* [DATA FOR THE TASK]:
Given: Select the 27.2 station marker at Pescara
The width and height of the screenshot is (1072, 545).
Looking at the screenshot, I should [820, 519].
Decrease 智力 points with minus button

...

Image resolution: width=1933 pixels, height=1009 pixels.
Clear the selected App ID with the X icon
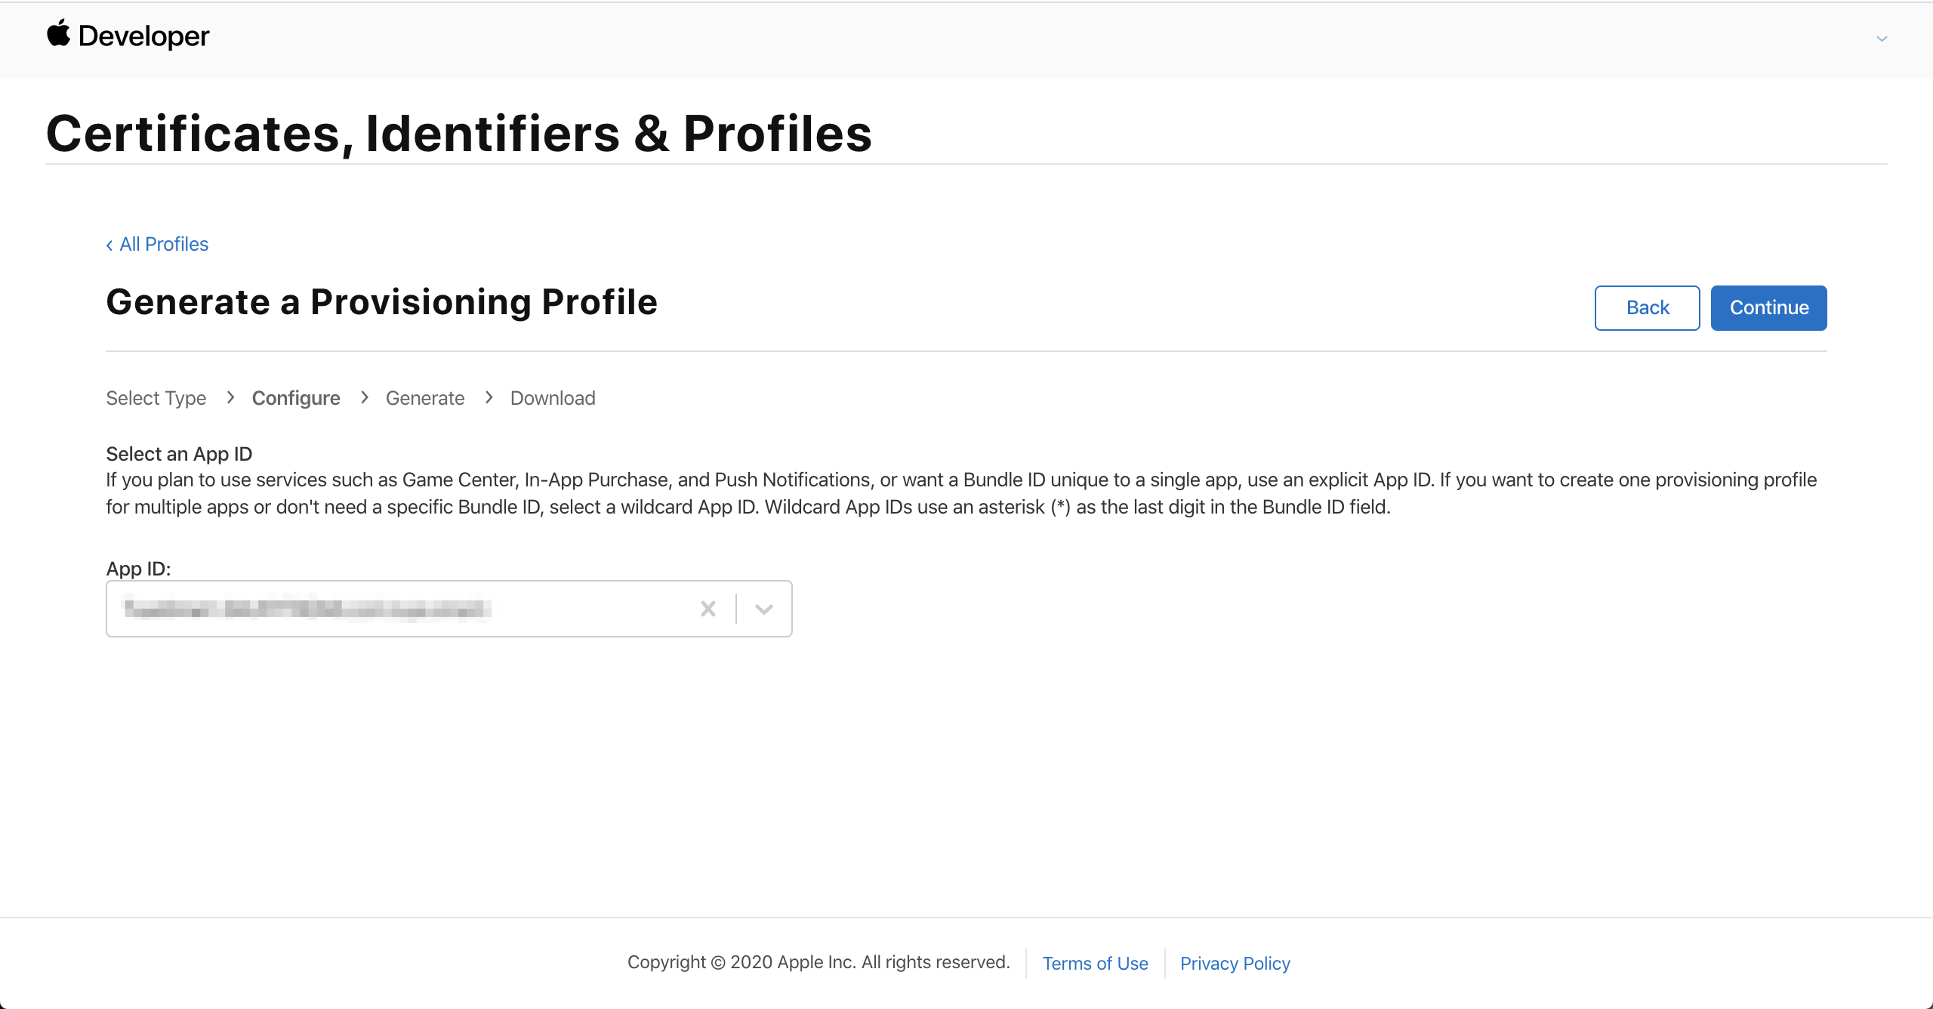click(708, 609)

* [WORK INSTRUCTIONS]:
Rewrite the data from the line with "Image resolution: width=1933" to the line with "click(708, 609)", changing "selected" to "highlighted" and keeping everything else the same. Give only those lines, and leave out the pictures.

* [REPLY TO THE EXERCISE]:
Image resolution: width=1933 pixels, height=1009 pixels.
Clear the highlighted App ID with the X icon
click(708, 609)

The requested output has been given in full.